Poi nel secolo scorso è incominciato un processo di standardizzazione nel campo politico con le ideologie, in quello produttivo con la produzione di massa e, nel campo della distribuzione, con le multinazionali. Il processo si è accelerato con la globalizzazione e con internet che ci consente di vedere e di essere dovunque. Ma sapendo che non si può raggiungere la velocità della luce percepiamo la terra come uno spazio limitato da cui non potremo mai uscire: una casa sovrappopolata dove tutto tende ad uniformarsi. Dappertutto trovi la stessa lingua, le stesse marche, gli stessi prodotti. Le stesse serie televisive, le stesse offerte turistiche. Non c'è più nessuna terra da scoprire, non ci sono più luoghi inesplorati. Non la foresta amazzonica, non il Polo Nord o il Polo Sud. L'Everest è ormai un campeggio. Non è possibile neanche immaginare un posto remoto dove collocare uno Shangri-La.
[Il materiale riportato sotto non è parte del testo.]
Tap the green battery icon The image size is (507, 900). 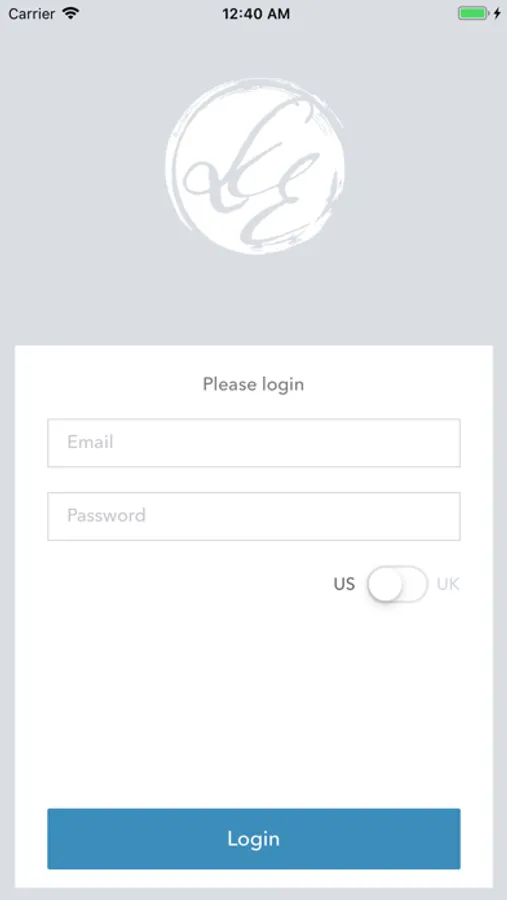[473, 13]
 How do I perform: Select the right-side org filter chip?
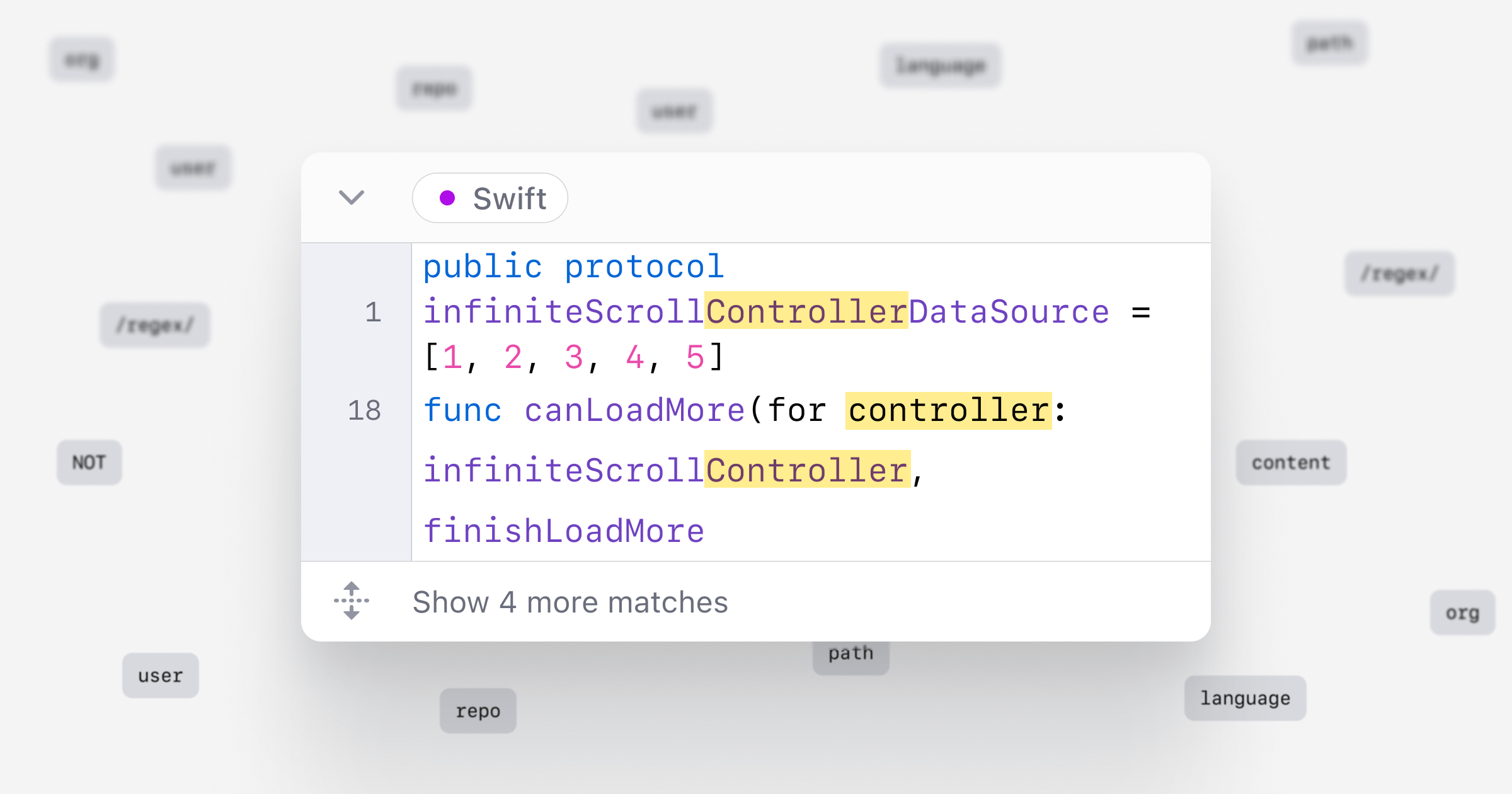(1462, 613)
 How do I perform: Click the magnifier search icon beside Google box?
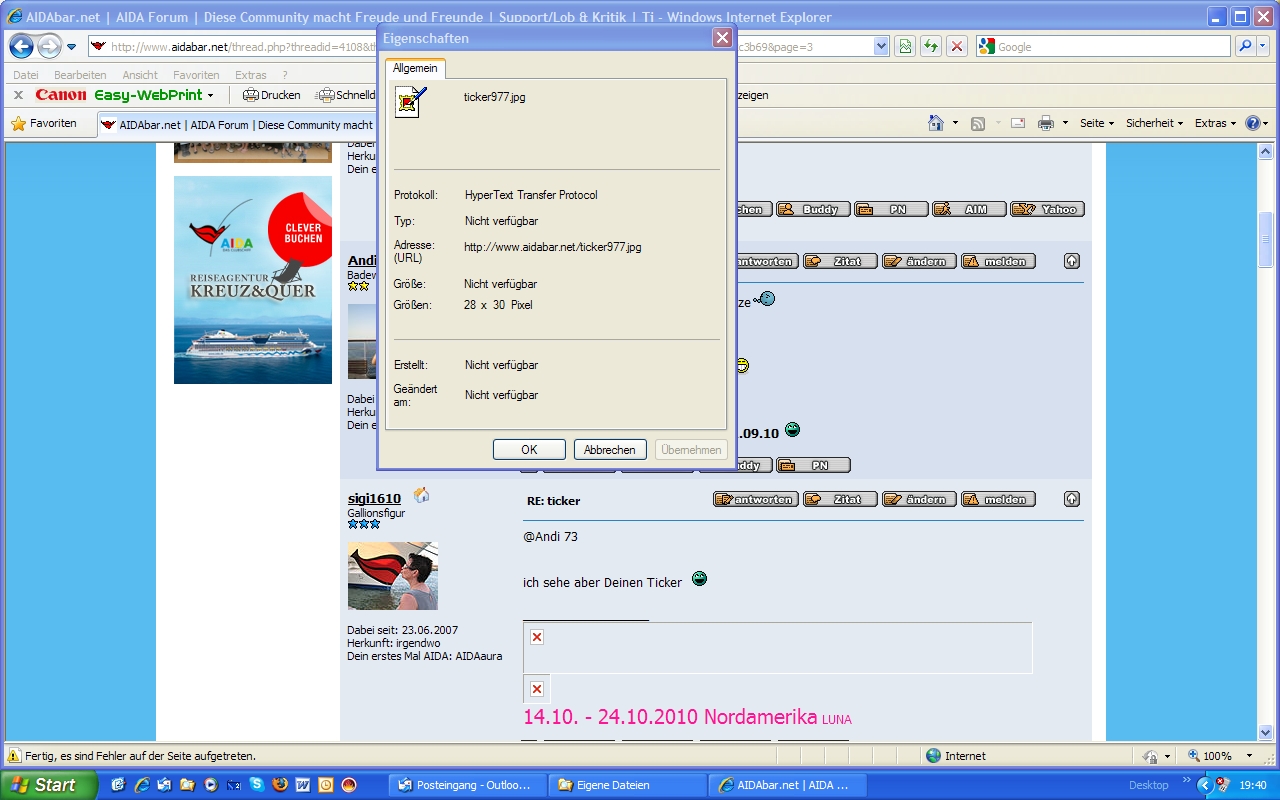pos(1245,47)
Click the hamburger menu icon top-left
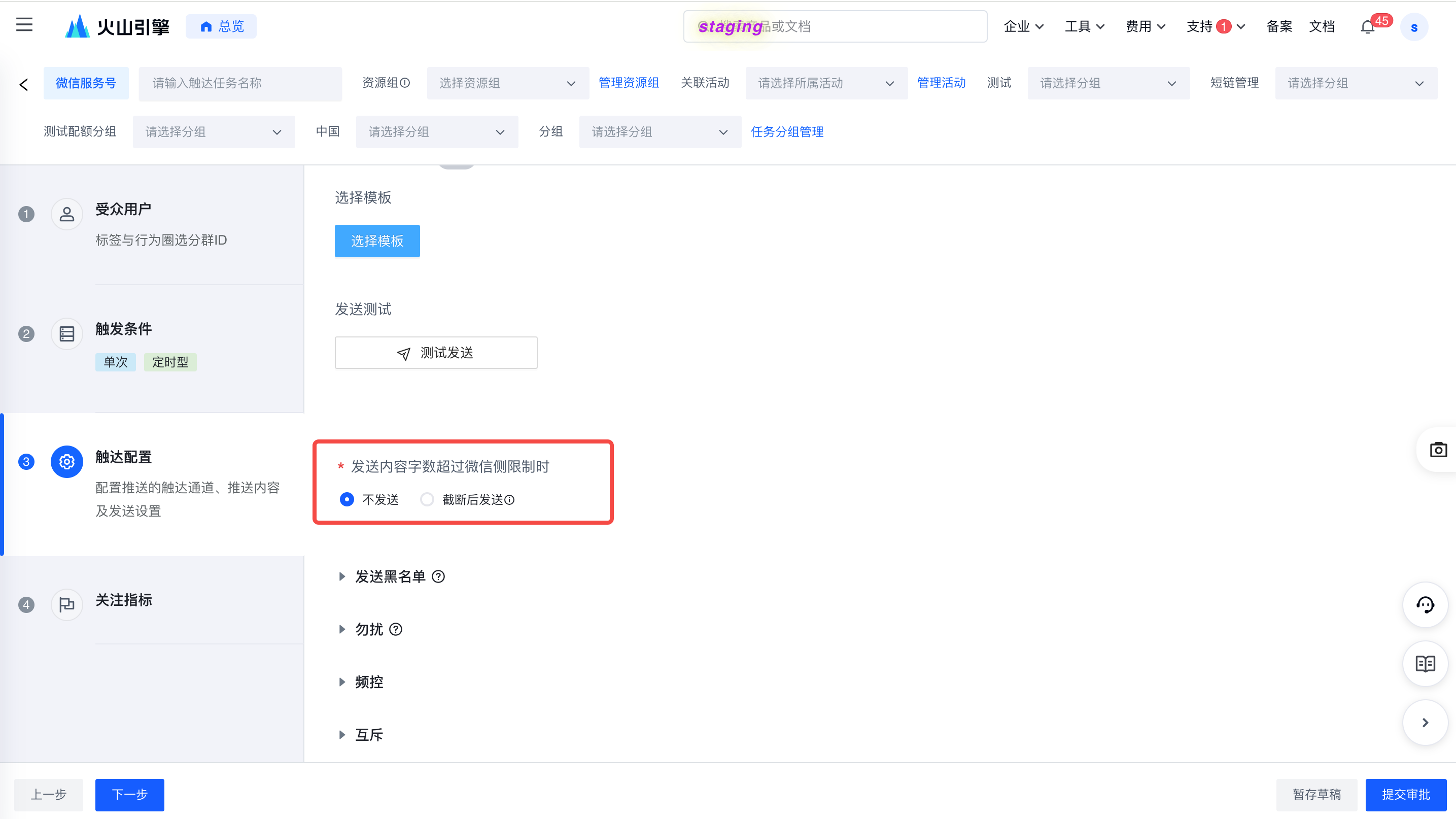 (24, 26)
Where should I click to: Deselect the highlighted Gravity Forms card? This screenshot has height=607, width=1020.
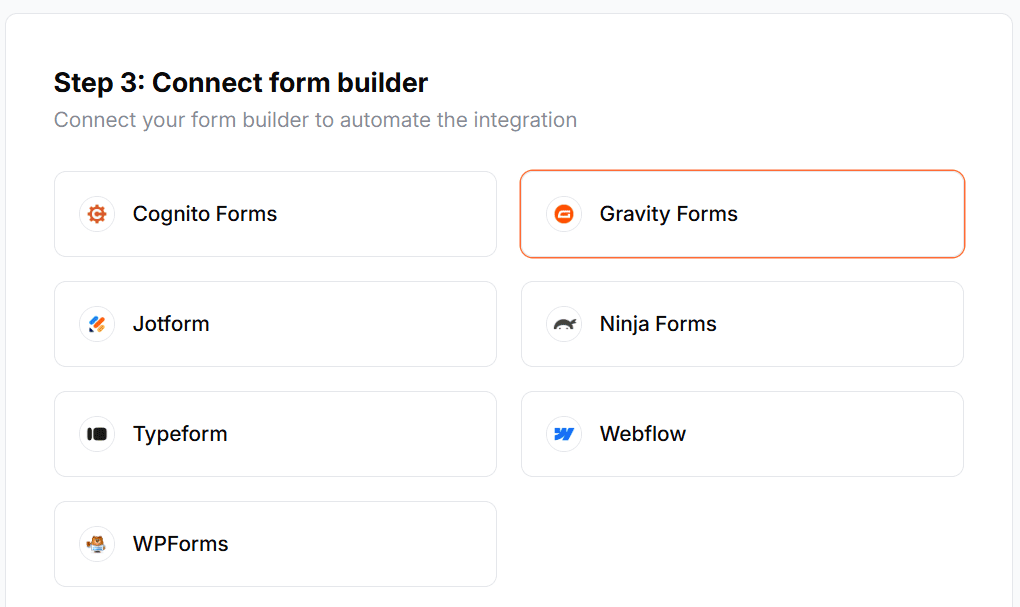coord(742,213)
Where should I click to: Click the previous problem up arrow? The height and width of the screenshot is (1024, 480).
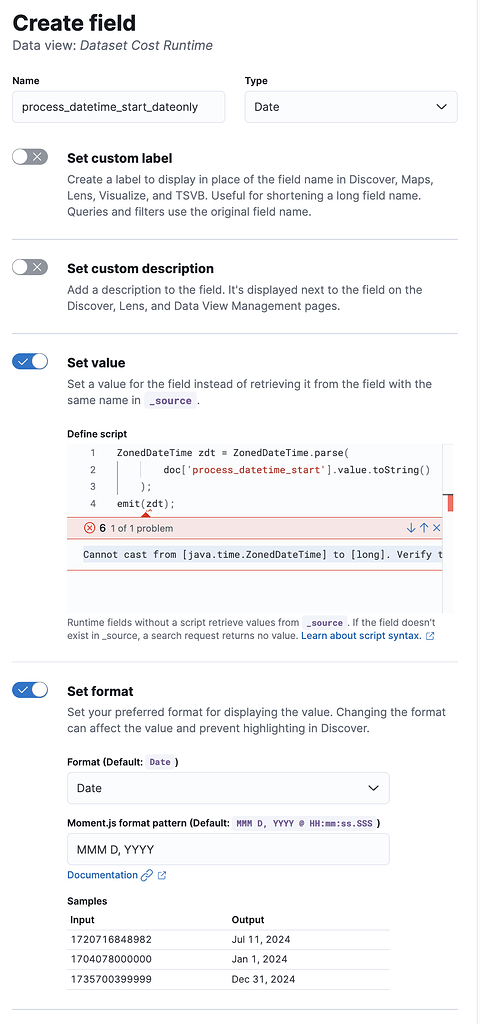coord(424,528)
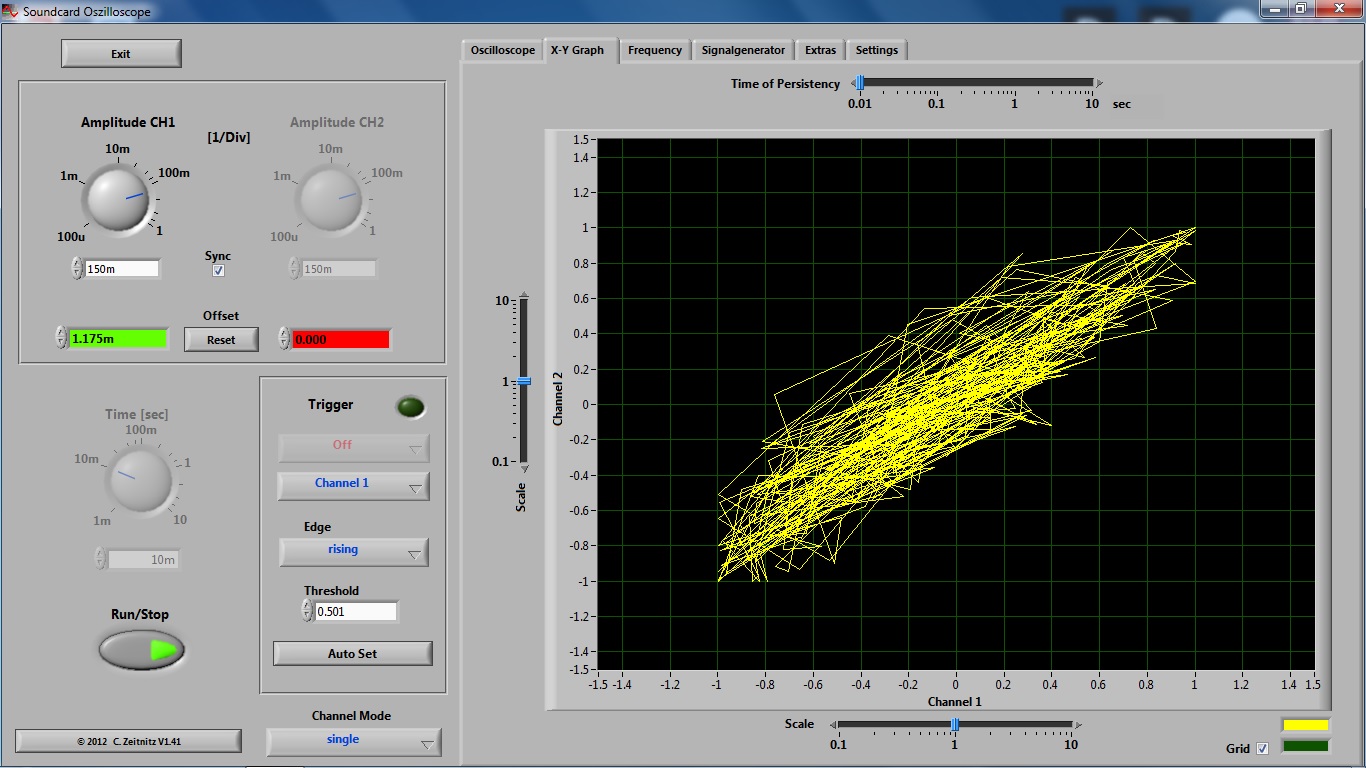The image size is (1366, 768).
Task: Disable the Grid checkbox
Action: pos(1262,748)
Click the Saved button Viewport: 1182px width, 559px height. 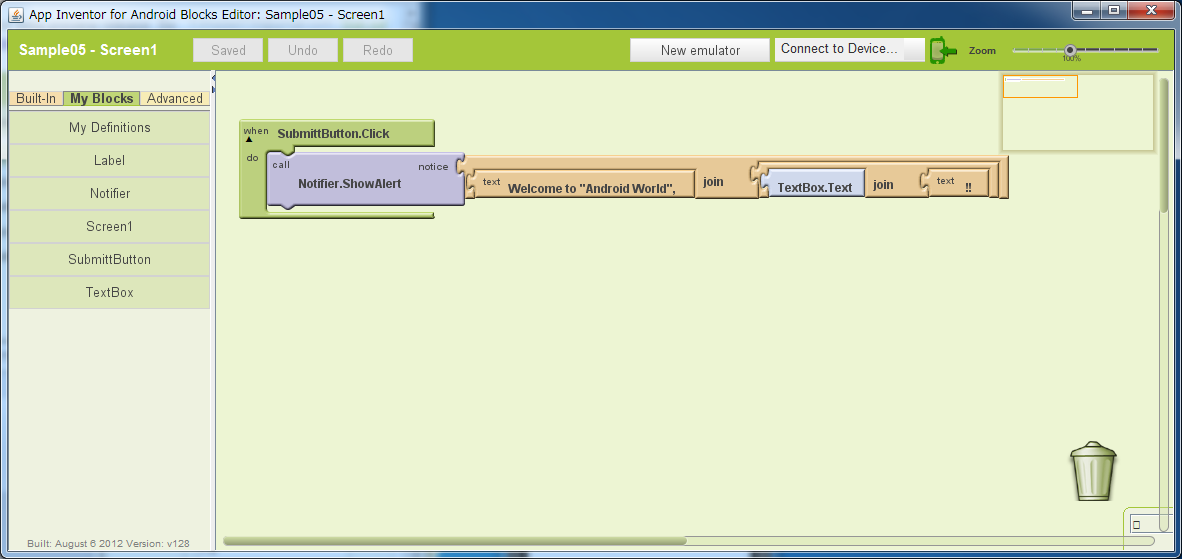click(x=228, y=50)
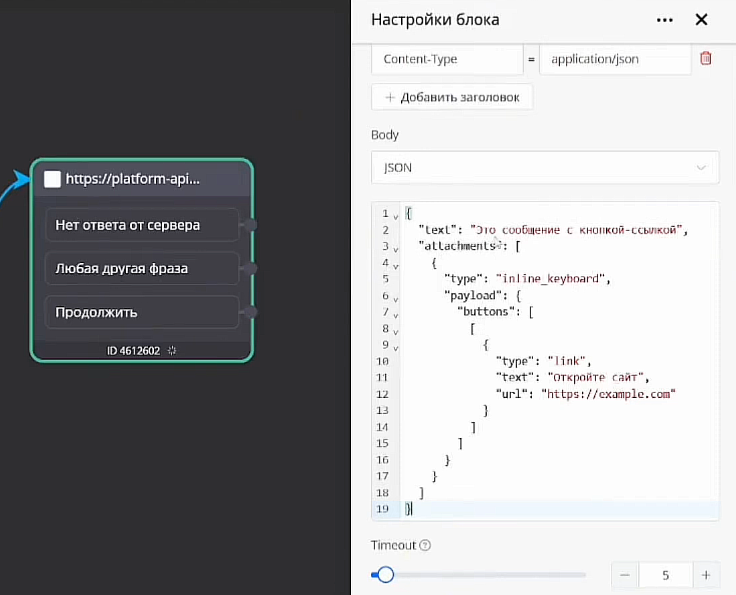This screenshot has width=736, height=595.
Task: Open the three-dot menu in block settings
Action: click(665, 19)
Non ci sono più popoli primitivi, i loro riti sono delle recite fatte per gli antropologi o per i turisti.

Per questo motivo dobbiamo temere tutti i processi di concentrazione e di standardizzazione, vengano essi dal dominio del mercato, da uno Stato burocratico centralizzato o da un monopolio comunicazionale.

Bisogna fare ogni sforzo per far rinascere le diversità politiche, culturali e produttive di ogni Paese, di ogni popolo, dando spazio all'autogoverno locale, con strutture federali leggere, frenando il potere delle sovranazionali.